Par Pierre Gourinard
Lors de la rentrée universitaire à la Faculté de Droit de Montpellier en novembre 1940, Pierre Henri Teitgen, futur Garde des Sceaux, ouvre son cours de Droit constitutionnel en première année, en précisant à son auditoire que ce cours n’a aucun sens, puisqu’il n’y a plus de Constitution. Cet exemple qu’il faut replacer dans son contexte, pourrait être transposé à notre époque, où, parler des institutions politiques semble être incongru, tant il est difficile de dire que l’État existe toujours.
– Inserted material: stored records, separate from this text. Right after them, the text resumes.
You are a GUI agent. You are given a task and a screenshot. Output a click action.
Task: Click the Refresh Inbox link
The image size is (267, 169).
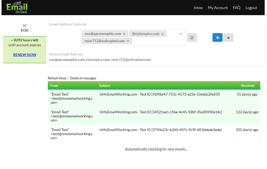(57, 78)

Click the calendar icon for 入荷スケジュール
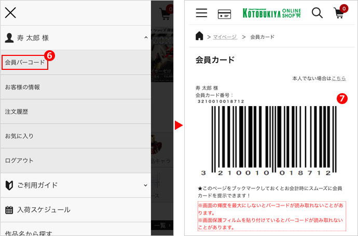pyautogui.click(x=9, y=210)
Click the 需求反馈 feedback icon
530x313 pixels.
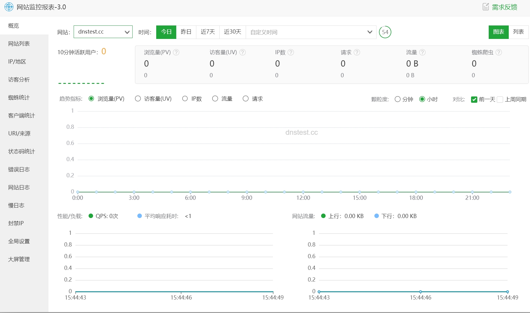click(x=486, y=7)
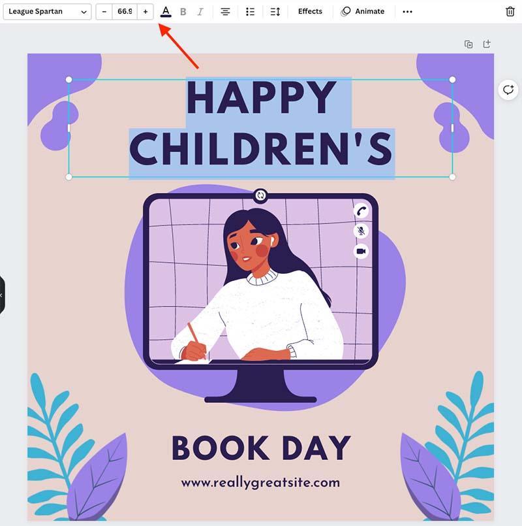Duplicate the page using the copy icon

click(468, 43)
Le déséquilibre que nous constatons actuellement dans les institutions françaises provient du Siècle des Lumières, d’une remise en cause du pouvoir royal au nom d’abstractions et, dans l’interprétation actuelle, d’une méconnaissance de la réalité de la monarchie d’Ancien Régime dans le concept même de monarchie absolue
De Jean Bodin à Bossuet, tous les auteurs insistent sur le fait que la monarchie absolue de droit divin n’est ni arbitraire ni despotique. Une série d’obligations s’impose au Roi et en premier lieu le respect des Lois fondamentales. Pour Bossuet, « le Roi doit se souvenir qu’il règne sur des sujets, non sur des esclaves ». Pour Massillon, « il commande à une nation libre ». Pour Le Bret, « le pouvoir du Roi doit s’exercer avec discernement, justice et modération ».
Il est important de tenir compte, durant les dernières années du XVIIIe siècle, de l’effritement du sens de l’autorité de l’État. Selon monsieur Harouel, « en se laissant paralyser par le respect des privilèges et en cessant de parler fermement au nom de l’État, la monarchie a créé un vide du pouvoir par lequel s’est engouffrée la Révolution. Et celle-ci va être le creuset d’un État autrement plus absolu que celui de l’Ancien Régime ».
Pour éviter toute équivoque sur le vocabulaire, il faudrait remplacer « absolu » par « total ».
À l’imitation de la constitution américaine, l’Assemblée constituante de 1791 introduit l’idée d’un texte écrit qui, en somme, se substitue aux coutumes et à l’interprétation du droit romain. L’instabilité constitutionnelle en résulte avec l’alternance de l’accent sur un exécutif fort ou au contraire sur un exécutif tempéré par un régime d’assemblées. Dans l’esprit du législateur, la Constitution qui nous régit, celle du 28 septembre 1958, était destinée à établir un régime présidentiel fort. Elle était faite à la mesure du général De Gaulle, lui accordant ainsi un principat, comme la Constitution de l’An VIII pour Bonaparte, Premier Consul.
Aujourd’hui, plusieurs années après, nous nous apercevons qu’il ne reste presque rien des institutions nées de la Constitution de 1958, sinon une mascarade. L’esprit même des Institutions a été dévoyé par De Gaulle en personne lorsqu’il a avalisé la guerre de sécession de l’Algérie, en accordant l’indépendance au FLN, vaincu sur le terrain. Le Gouvernement aliénait délibérément la souveraineté nationale sur des départements français, partie intégrante de la République française.
Ce seul exemple suffit à s’interroger sur le bien-fondé du terme « institutions politiques » dans la situation française actuelle. D’ailleurs, sur le plan institutionnel, en introduisant l’élection du président de la République au suffrage universel, De Gaulle faussa le sens des institutions puisque la fonction essentielle du chef de l’État, dont l’autorité avait été précisée par la Constitution, était maintenant laissée au gré des passions électorales.
Nous sommes ainsi revenus au régime des partis et des factions que De Gaulle avait lui-même stigmatisé dès le discours de Bayeux en 1946.